[Saved data entries]
# # #

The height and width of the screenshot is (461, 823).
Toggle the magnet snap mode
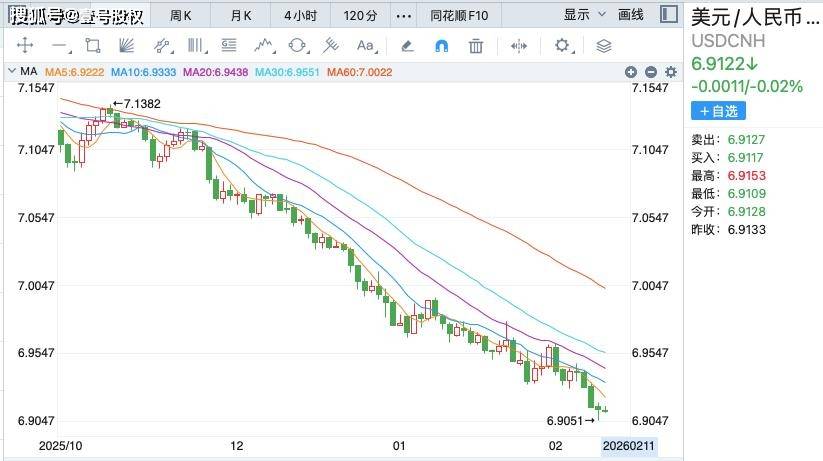441,46
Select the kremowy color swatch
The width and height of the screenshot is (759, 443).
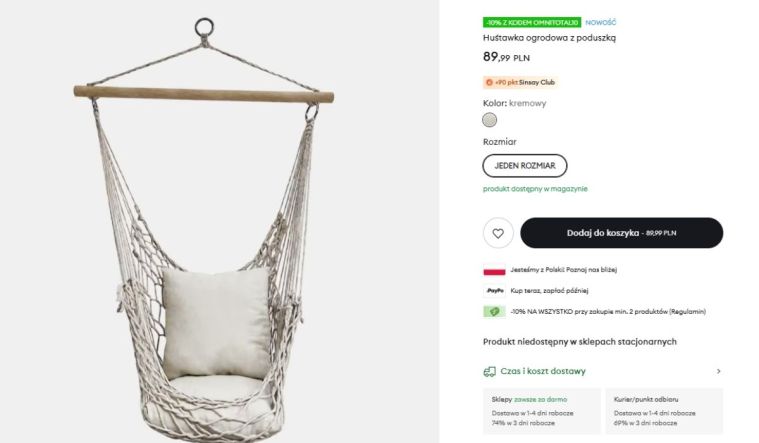pyautogui.click(x=489, y=120)
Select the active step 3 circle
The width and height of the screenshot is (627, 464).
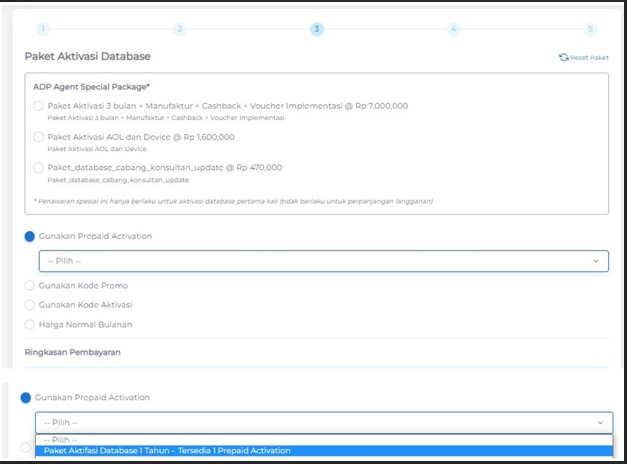[x=317, y=29]
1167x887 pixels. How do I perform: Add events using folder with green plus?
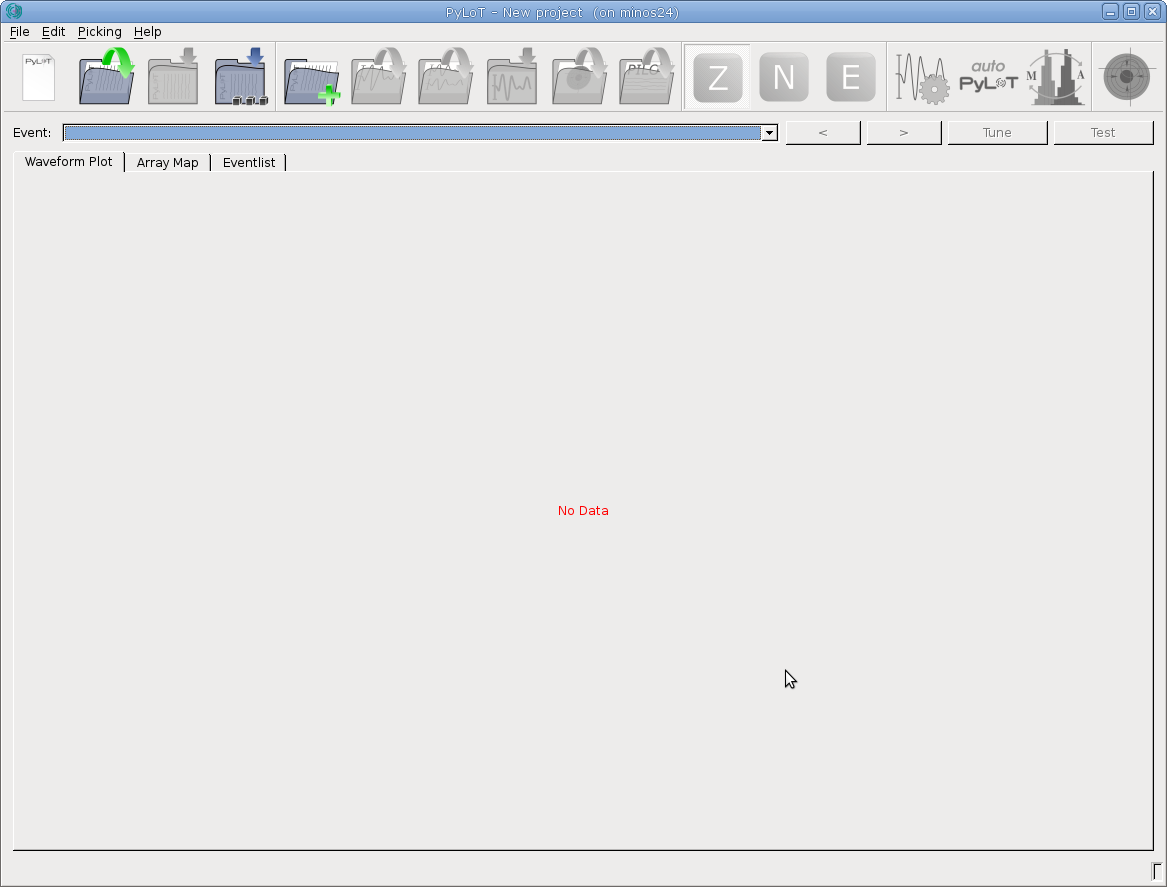click(x=311, y=79)
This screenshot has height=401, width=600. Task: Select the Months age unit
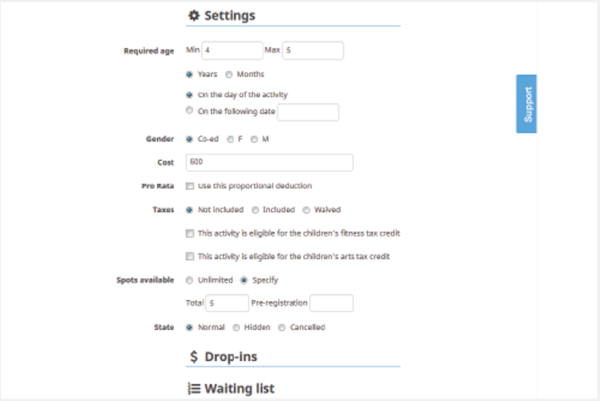tap(229, 73)
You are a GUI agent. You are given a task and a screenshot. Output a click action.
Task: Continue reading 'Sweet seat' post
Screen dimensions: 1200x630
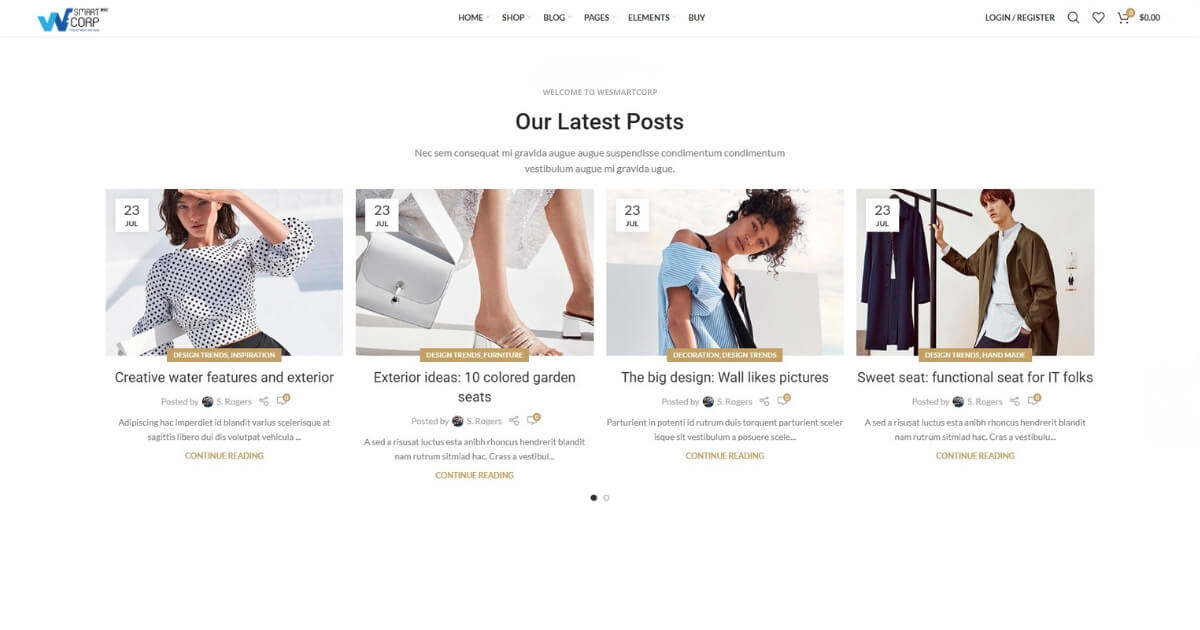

# # #

• [What this task involves] Transcribe the records above exactly and drop every picture.

• [Solution to the problem]
The height and width of the screenshot is (461, 823).
Toggle the magnet snap mode
441,46
Select the kremowy color swatch
The width and height of the screenshot is (759, 443).
pyautogui.click(x=489, y=120)
Select the active step 3 circle
The width and height of the screenshot is (627, 464).
[x=317, y=29]
1167x887 pixels. How do I perform: Add events using folder with green plus?
click(x=311, y=79)
This screenshot has height=401, width=600. Task: Select the Months age unit
tap(229, 73)
You are a GUI agent. You are given a task and a screenshot. Output a click action.
Task: Continue reading 'Sweet seat' post
Screen dimensions: 1200x630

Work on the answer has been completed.